***** MATERIAL FOR THIS EXERCISE

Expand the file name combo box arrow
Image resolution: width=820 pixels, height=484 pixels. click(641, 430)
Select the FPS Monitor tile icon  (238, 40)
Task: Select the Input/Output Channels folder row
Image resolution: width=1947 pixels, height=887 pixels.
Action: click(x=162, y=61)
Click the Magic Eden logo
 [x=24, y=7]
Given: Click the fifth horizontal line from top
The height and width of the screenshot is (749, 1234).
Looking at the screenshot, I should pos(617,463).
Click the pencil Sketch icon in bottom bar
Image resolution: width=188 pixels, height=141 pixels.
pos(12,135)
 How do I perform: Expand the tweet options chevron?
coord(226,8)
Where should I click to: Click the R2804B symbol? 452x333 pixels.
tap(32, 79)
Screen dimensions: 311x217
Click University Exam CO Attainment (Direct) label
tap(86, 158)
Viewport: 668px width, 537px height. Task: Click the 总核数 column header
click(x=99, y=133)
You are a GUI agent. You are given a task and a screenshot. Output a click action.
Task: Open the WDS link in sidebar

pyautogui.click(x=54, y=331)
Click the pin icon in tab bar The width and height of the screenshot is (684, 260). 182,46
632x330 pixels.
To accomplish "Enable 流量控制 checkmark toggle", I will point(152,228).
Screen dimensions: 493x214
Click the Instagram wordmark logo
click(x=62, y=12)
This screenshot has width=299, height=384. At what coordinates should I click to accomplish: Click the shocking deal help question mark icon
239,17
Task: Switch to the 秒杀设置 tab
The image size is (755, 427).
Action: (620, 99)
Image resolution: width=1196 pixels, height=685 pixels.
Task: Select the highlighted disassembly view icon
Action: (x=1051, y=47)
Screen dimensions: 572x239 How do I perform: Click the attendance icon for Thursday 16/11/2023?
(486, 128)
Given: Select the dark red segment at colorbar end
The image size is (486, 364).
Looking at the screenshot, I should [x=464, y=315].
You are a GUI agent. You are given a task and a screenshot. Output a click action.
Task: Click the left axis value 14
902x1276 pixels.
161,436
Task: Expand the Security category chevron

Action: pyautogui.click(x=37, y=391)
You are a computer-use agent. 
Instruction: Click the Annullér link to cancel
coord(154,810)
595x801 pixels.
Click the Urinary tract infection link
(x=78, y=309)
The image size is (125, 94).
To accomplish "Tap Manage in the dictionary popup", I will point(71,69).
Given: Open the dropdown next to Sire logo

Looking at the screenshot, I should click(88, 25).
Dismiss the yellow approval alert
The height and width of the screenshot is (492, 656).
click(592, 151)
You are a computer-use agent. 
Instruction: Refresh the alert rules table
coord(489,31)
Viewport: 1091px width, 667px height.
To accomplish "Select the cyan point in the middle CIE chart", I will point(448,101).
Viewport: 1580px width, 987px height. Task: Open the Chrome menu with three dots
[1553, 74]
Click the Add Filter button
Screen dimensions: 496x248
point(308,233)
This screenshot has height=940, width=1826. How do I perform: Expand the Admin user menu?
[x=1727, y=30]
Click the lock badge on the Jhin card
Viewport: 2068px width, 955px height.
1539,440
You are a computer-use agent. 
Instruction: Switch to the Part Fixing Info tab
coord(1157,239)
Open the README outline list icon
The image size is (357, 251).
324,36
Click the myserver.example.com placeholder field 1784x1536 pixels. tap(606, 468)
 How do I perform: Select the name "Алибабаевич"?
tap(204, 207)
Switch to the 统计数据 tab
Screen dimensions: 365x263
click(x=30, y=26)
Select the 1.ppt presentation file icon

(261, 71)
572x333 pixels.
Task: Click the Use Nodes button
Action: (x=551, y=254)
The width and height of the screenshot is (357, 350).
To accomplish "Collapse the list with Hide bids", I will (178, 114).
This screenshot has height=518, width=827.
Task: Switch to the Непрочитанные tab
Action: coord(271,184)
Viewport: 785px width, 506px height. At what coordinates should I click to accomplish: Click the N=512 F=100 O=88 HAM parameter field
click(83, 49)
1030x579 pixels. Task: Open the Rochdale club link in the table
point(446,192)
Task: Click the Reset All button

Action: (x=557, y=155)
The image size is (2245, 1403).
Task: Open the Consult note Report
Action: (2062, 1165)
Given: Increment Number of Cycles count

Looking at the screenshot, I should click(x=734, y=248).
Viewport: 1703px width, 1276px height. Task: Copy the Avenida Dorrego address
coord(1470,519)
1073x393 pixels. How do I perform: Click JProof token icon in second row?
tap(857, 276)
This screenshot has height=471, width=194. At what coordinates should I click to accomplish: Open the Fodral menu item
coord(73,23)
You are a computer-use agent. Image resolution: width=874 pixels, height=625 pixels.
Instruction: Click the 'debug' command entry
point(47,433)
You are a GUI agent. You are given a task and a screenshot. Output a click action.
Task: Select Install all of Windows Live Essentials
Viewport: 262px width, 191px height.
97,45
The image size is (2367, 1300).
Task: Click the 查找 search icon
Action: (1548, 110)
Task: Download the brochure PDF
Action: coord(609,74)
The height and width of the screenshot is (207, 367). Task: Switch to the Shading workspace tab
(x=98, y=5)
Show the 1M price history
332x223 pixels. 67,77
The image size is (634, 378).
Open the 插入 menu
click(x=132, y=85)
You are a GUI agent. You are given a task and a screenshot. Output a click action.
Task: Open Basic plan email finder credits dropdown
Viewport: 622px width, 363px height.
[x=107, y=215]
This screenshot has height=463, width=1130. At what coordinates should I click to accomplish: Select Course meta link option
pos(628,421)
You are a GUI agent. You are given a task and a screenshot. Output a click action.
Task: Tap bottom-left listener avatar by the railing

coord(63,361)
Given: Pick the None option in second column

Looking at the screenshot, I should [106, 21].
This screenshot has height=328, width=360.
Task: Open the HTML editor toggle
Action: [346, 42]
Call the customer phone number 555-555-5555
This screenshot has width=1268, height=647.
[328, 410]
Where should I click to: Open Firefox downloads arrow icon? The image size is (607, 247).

**********

* TASK INSTRUCTIONS *
Find every line in the rows above that contains the word "menu", and copy each of those lines in full.

* FINISHED ANSWER *
Viewport: 1580px width, 987px height. Task: Open the Chrome menu with three dots
This screenshot has height=940, width=1826. How do I perform: Expand the Admin user menu?
This screenshot has height=471, width=194. At what coordinates should I click to accomplish: Open the Fodral menu item
Open the 插入 menu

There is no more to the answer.